What the task requires —
Filtering the records below, copy only those lines that include the word "marts".

--- START ---

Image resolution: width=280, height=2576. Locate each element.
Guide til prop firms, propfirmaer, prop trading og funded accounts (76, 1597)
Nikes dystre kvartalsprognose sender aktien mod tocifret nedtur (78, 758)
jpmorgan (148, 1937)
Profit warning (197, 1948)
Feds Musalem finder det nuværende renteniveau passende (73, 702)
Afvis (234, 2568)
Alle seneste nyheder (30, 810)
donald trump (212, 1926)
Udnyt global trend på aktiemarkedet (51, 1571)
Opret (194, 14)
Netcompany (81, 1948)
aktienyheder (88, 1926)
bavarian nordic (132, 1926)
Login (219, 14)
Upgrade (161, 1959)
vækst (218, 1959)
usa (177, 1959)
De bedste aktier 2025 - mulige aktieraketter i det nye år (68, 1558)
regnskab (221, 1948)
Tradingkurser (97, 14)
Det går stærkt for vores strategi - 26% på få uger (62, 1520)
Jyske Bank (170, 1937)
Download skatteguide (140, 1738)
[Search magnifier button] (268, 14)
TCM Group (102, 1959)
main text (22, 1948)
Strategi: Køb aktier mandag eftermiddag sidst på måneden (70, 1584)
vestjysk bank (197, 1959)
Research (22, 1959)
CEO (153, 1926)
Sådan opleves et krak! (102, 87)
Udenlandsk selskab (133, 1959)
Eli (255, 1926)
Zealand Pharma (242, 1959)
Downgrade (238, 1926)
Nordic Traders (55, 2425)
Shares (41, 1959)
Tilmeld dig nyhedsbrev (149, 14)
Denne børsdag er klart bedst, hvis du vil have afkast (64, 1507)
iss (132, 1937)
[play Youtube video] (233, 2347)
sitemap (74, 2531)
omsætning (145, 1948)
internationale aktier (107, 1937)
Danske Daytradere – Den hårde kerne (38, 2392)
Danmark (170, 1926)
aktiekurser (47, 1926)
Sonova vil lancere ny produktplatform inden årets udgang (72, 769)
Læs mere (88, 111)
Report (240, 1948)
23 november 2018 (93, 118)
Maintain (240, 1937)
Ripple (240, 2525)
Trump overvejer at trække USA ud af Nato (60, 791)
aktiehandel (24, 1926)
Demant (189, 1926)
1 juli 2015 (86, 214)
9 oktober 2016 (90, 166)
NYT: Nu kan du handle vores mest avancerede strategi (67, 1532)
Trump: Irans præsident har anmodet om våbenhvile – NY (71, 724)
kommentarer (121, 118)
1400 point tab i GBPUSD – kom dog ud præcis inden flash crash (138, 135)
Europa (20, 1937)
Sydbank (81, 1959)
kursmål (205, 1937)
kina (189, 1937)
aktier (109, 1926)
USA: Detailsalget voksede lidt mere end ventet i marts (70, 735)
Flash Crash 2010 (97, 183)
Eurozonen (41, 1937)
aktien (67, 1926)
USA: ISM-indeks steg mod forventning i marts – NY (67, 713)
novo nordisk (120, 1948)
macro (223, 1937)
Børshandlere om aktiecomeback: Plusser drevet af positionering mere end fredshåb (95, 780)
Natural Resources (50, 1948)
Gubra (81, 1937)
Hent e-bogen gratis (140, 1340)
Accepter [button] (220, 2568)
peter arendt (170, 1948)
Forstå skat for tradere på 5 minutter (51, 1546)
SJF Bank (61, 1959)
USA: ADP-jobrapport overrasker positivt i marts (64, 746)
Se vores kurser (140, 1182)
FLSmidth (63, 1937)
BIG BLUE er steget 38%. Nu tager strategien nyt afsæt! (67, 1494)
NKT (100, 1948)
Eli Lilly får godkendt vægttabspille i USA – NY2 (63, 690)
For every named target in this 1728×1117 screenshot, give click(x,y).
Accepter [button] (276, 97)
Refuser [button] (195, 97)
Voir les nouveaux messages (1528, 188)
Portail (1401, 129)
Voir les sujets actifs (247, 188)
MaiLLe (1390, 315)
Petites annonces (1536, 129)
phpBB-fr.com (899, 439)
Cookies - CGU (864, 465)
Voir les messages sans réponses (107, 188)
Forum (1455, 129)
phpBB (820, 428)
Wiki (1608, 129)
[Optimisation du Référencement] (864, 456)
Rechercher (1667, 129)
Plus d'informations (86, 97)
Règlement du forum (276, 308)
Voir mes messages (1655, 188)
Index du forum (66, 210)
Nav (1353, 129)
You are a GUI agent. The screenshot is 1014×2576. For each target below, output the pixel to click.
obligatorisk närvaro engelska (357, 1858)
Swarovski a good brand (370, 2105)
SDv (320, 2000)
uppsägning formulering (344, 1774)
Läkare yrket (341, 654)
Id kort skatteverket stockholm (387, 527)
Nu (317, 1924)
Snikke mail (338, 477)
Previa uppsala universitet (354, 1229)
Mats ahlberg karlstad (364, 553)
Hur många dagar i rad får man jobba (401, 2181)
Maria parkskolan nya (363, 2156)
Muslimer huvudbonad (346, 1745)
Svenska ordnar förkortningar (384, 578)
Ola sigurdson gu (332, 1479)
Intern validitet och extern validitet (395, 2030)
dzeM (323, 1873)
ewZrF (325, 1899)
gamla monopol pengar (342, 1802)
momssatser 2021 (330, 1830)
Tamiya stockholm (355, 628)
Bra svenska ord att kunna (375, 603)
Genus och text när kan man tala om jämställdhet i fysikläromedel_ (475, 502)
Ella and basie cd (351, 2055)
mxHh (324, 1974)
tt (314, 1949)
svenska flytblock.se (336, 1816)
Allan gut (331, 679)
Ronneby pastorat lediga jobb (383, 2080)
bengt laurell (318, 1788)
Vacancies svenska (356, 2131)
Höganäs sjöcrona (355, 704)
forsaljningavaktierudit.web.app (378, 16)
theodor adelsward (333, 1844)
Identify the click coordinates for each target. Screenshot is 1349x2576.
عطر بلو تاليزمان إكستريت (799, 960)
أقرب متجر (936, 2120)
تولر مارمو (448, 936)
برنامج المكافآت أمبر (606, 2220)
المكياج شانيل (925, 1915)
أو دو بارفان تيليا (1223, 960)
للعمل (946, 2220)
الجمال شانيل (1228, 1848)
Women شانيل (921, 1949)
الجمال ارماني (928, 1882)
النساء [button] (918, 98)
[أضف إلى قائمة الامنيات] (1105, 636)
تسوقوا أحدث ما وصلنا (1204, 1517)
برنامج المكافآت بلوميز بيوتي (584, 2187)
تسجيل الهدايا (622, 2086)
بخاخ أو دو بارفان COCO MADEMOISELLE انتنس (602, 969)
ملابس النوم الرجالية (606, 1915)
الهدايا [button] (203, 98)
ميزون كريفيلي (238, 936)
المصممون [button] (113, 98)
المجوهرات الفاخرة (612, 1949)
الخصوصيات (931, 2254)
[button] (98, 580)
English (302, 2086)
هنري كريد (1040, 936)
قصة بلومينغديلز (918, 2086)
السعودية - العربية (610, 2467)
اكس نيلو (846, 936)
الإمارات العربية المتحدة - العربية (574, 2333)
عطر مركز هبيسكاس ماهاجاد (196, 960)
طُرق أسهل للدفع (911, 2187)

--- END ---

Answer below —
USA: Detailsalget voksede lidt mere end ventet i marts (70, 735)
USA: ISM-indeks steg mod forventning i marts – NY (67, 713)
USA: ADP-jobrapport overrasker positivt i marts (64, 746)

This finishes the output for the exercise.